Jason Momoa spoofs Billie Jean King’s ‘Battle of the Sexes’ on SNL (watch)
By Lee Vowell
The sketch-comedy show Saturday Night Live has never been afraid to go over the top for some material. The low-budget hijinks can offer hit-and-miss material as well. But a sketch on this past weekend’s show spoofing the Billie Jean King and Bobby Riggs “Battle of the Sexes” match from 1973 featuring film star Jason Momoa as fictional tennis player Ronnie Dunster was simply bizarre.
In the bit, Momoa, known as the largest player in the history of tennis, is set up to play fictional women’s player Charna Lee Diamond, played by cast member Sarah Sherman. Diamond is ranked as one of the lowest players on the WTA, the skit notes. Diamond also is a staunch feminist who wanted the match played between her and one of the top-ranked ATP players.
As the match begins, Jason Momoa’s character is set to serve first. He hits the ball and the ball goes through the middle of Diamond. Not down the middle of the court, but through the abdomen of Sherman’s character. And yet, still Diamond continued to play.

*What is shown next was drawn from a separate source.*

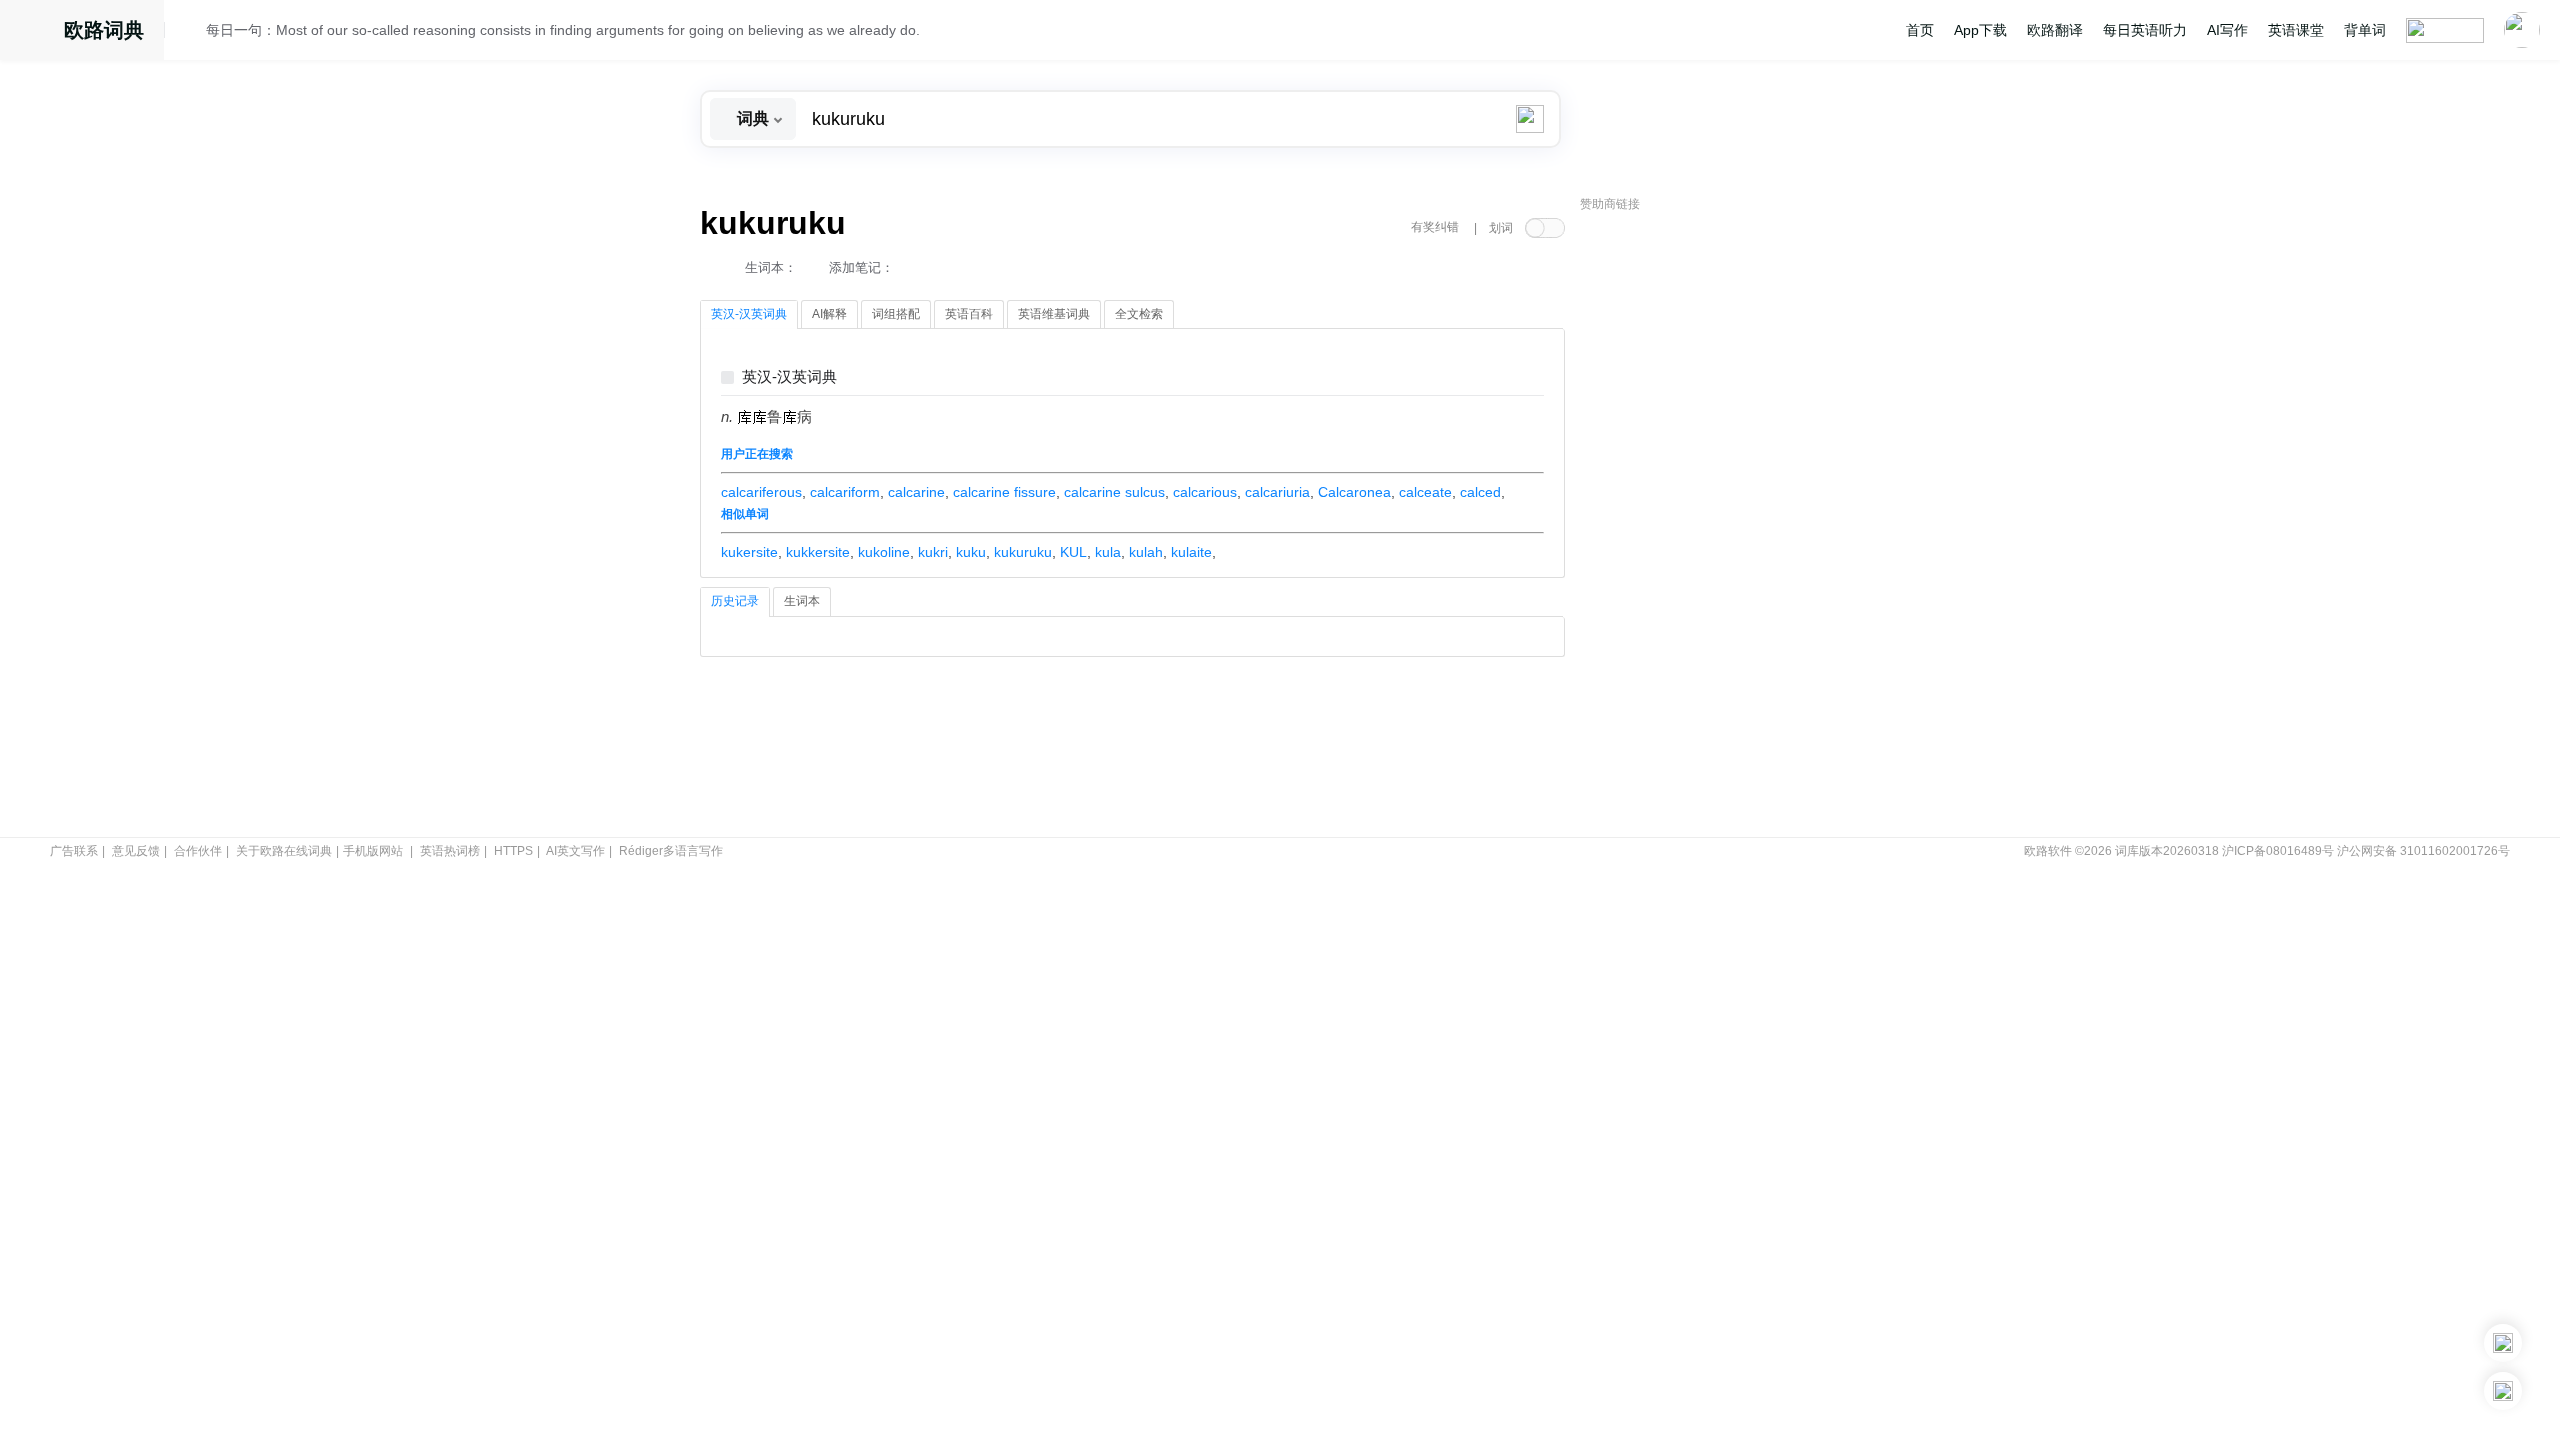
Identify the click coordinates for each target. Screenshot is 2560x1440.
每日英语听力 (2145, 30)
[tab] (749, 315)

Jason Momoa plays an overpowering tennis player on Saturday Night Live
Mond you, the joke of the skit is someone of Jason Momoa’s size – he is 6’4″ and about 225 pounds or more (the weight is hard to find on the interwebs) – while Sarah Sherman’s size – she is 5’7″ and 120 pounds. But if you did not get that part of the joke, one might just think Saturday Night Live is saying a man should overpower a woman in a tennis match. That would be ironic as the whole point of the Battle of the Sexes between Billie Jean King and Bobby Riggs was to dispel that thought.

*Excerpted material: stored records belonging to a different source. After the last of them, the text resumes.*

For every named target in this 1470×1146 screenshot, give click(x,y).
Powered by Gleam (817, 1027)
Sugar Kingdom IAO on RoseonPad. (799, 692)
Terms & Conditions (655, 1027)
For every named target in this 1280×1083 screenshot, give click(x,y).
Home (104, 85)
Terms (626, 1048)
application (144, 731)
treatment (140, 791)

Jason Momoa’s Dunster feels horribly for how the first serve went, obviously, and is in disbelief when Diamond is somehow able to continue. Dunster serves again only this time the serve goes high (or whoever wrote the sketch does not know how tennis works) and knocks Diamond’s head off.
The sketch is promising at the beginning and then digresses into violence. Maybe some will find the bit funny, though. Jason Momoa at least does a decent job as Ronnie Dunster.